Apart from the large players, there are a few smaller players, such as Canada-based Kardium, US-based Adagio Medical, and US-based Pulse Biosciences, that are developing PFA systems. These companies are investing in improving the PFA using nanotechnology and supportive systems such as 3D mapping systems. For instance, Pulse Biosciences developed Nanosecond PFA (nsPFA) technology that uses superfast nanosecond pulses of electrical energy that can regulate cell death, which spares adjacent noncellular tissue. The company expects FDA approval for this system in 2024.

EOS Perspective

Over the years, MedTech companies have been actively pursuing the development of minimally invasive procedures that have shorter recovery periods, offer improved patient outcomes and reduced post-procedure discomfort. As the limitations of the existing ablation methods became apparent, PFA poses a vast growth potential, as it is a safer, more convenient, and more effective alternative.

On the other hand, the pulsed-field waveform is significantly more complex than the energy modalities that preceded it, with numerous variables determining the dose targeted at the tissues and the quality of the resulting lesion. While a variety of PFA systems have demonstrated effective ablation procedures, these systems have yet to advance in overcoming all limitations of targeting the tissue of interest and rare but potentially serious complications.

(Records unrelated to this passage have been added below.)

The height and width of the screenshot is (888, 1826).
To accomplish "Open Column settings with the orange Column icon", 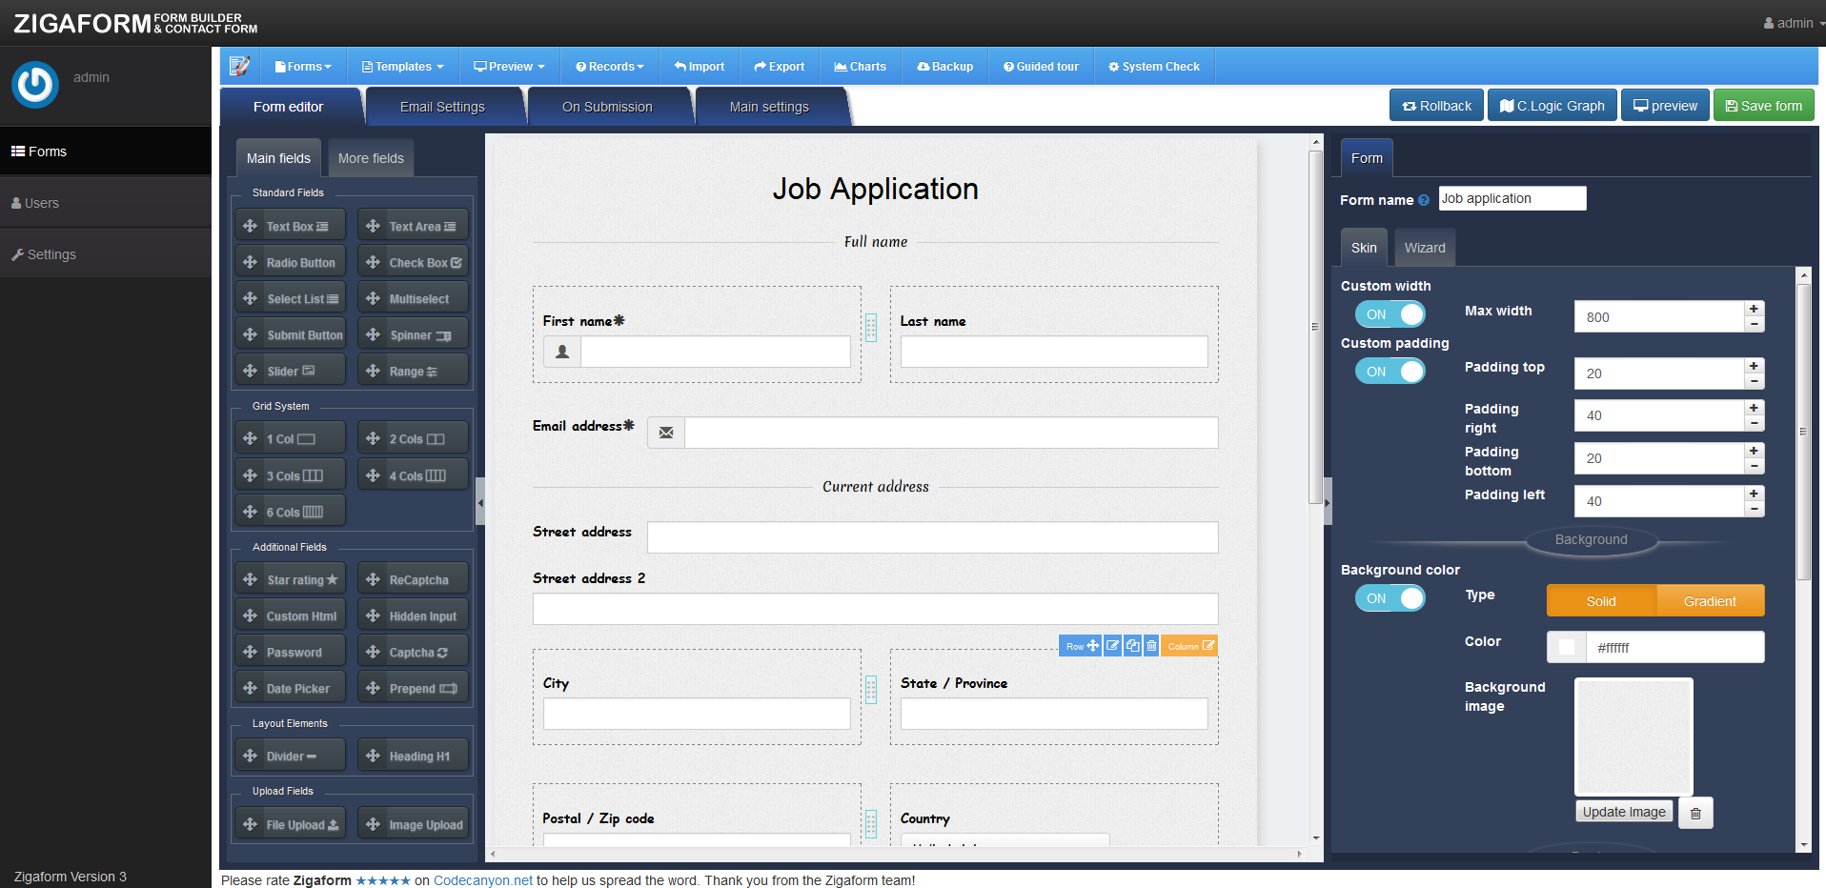I will tap(1188, 645).
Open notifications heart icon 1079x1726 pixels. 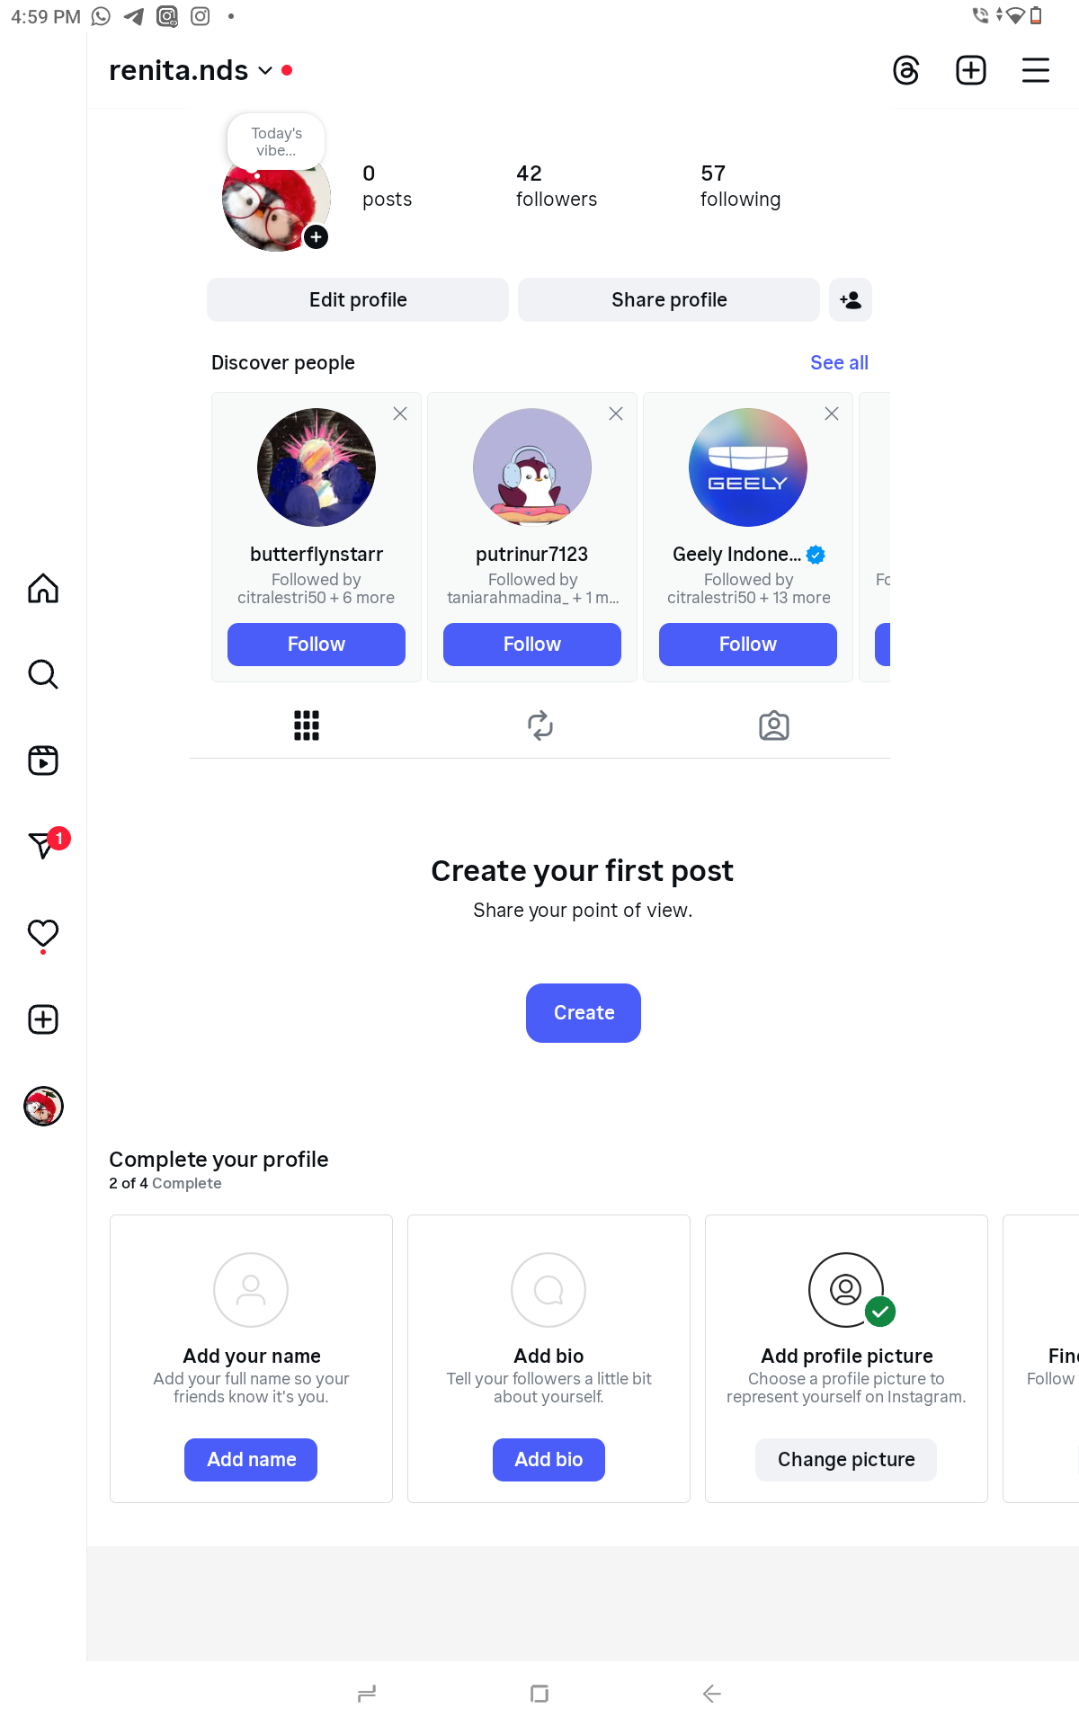[43, 934]
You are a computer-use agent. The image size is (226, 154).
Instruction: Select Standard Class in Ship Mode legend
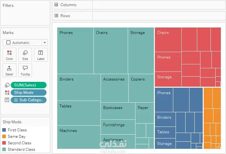(21, 149)
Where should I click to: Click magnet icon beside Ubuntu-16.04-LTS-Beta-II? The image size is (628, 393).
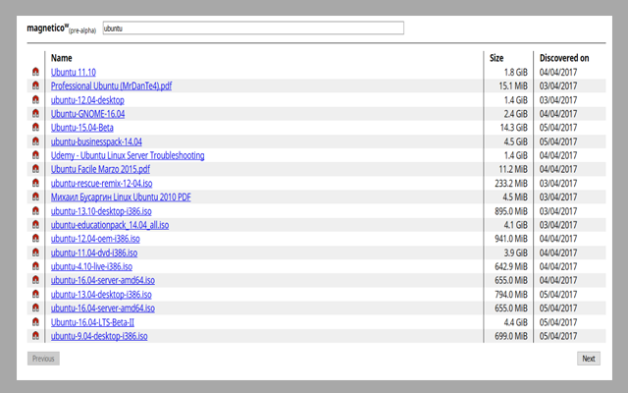[36, 322]
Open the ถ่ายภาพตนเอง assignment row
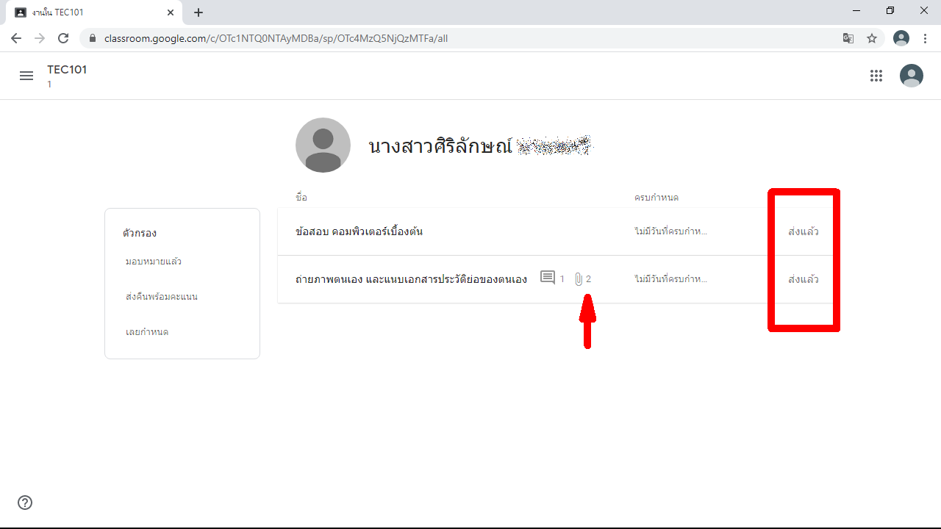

In the coming years, we can expect companies to develop multiple catheter configurations that allow cardiologists to configure the energy delivery to achieve the desired energy dose and lesions. This includes the development of multi-configurable ablation catheters that can shift shapes to create circular, linear, or focal ablation lesions without performing catheter exchanges.

As the technology advances, we can expect PFA to dominate the AFib ablation market and democratize AFib ablation procedures by improving accessibility to all eligible patients.